Monday, 9 February 2009

Of Rights and Wrongs

Where does the self-created Euromeets Consortium, composed of the promoters of the major European athletics meetings, obtain the right to deny the British public seeing its fastest sprinter in action? Why does the International Association of Athletic Federations (IAAF) refuse to take action against a policy that infringes its (and those of the World Anti Doping Agency - WADA) code regarding doping? Why does UK Athletics allow its promotions’ arm Fast Track to deny its fastest sprinter the competition he needs to achieve medals internationally? How does the BBC regard the non-appearance of the country’s top sprinter on its screens? What does Aviva (the major British athletics sponsor who has invested £40 million in athletics up until 2012) think about media attention being diverted from their meetings as long as Dwain Chambers is elsewhere? You have to ask the question: who is running athletics and you have to suspect, to quote a British idiom, that the tail is wagging the dog.
The attempts by various organisations to circumvent the rules of WADA and the IAAF by introducing caveats and by-laws to suit their moral judgment is doing enormous damage to athletics in particular, cementing its reputation as a drug-ridden sport. For every time a former banned athlete appears at a notable meeting it sets up what Chaucer called a “wepe, and wynge and waille”, sparking huge debate which overshadows any publicity given to the event itself.

◆ ◆ ◆ ◆ ◆

• [STUDY QUESTIONS]
1. Reproduce the athletics commentary word for word, from "The attempts by" up to and including "the event itself.".
2. Name every organization mentioned in the athletics commentary.
The material after this point is separate from the athletics commentary.

◆ ◆ ◆ ◆ ◆

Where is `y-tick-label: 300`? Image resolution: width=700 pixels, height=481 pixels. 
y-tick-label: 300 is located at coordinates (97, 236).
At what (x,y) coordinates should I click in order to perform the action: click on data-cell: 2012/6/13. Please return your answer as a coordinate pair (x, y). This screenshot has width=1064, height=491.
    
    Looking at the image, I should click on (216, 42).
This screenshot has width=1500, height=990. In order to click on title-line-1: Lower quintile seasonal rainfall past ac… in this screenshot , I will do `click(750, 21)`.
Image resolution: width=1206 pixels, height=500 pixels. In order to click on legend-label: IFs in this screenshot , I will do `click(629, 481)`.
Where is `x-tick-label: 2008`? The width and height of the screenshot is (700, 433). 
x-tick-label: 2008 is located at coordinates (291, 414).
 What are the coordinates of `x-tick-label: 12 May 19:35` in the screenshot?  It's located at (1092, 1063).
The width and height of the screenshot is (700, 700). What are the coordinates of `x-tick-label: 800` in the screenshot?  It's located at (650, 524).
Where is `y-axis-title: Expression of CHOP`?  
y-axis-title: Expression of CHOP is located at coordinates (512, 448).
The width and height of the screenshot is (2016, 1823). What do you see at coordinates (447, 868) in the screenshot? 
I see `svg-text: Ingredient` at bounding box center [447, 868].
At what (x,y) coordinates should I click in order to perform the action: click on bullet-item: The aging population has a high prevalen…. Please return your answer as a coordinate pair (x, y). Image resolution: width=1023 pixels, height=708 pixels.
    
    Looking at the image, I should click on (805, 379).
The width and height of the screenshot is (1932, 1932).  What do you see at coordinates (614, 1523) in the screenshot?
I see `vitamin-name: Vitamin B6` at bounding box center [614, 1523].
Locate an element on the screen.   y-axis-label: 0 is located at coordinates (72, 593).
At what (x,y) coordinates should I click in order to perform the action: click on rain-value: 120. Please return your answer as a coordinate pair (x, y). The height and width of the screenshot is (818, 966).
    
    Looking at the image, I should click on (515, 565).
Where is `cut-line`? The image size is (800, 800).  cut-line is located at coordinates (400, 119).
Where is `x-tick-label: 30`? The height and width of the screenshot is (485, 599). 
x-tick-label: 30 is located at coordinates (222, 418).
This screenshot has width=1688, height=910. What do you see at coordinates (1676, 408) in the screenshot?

◆ ◆ ◆ ◆ ◆

• [SOLVED PROBLEMS]
1.
The attempts by various organisations to circumvent the rules of WADA and the IAAF by introducing caveats and by-laws to suit their moral judgment is doing enormous damage to athletics in particular, cementing its reputation as a drug-ridden sport. For every time a former banned athlete appears at a notable meeting it sets up what Chaucer called a “wepe, and wynge and waille”, sparking huge debate which overshadows any publicity given to the event itself.

2.
- Euromeets Consortium
- International Association of Athletic Federations (IAAF)
- World Anti Doping Agency (WADA)
- UK Athletics
- Fast Track
- BBC
- Aviva